GOAL:
Please rewrite the entries below, changing every "icon" to "symbol" and keeping everything else the same. Omit the pictures from your answer.

++++ SUPPLIED ENTRIES

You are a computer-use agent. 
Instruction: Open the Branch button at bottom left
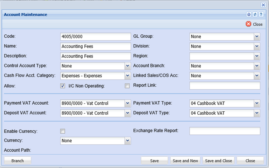[17, 161]
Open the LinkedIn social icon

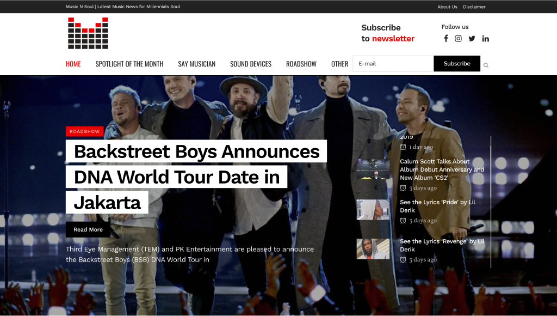pos(485,39)
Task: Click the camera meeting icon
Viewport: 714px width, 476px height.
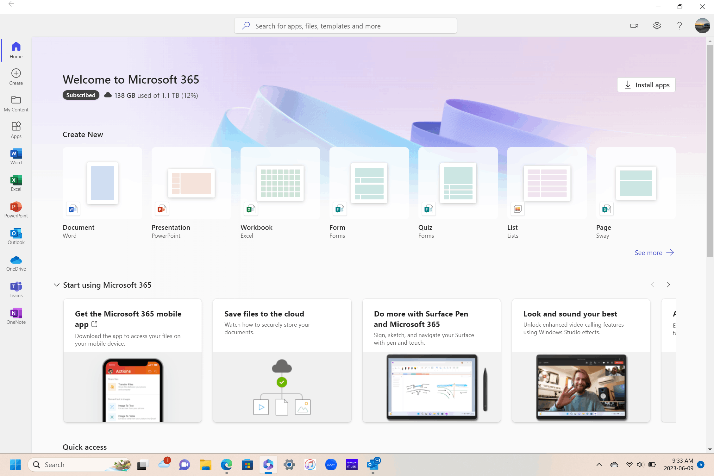Action: (x=634, y=26)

++++++++

OUTPUT FOR THIS EXERCISE:
You are a computer-use agent. 
Instruction: Open the Branch button at bottom left
[17, 161]
Open the LinkedIn social symbol

pos(485,39)
Task: Click the camera meeting symbol
Viewport: 714px width, 476px height.
Action: (x=634, y=26)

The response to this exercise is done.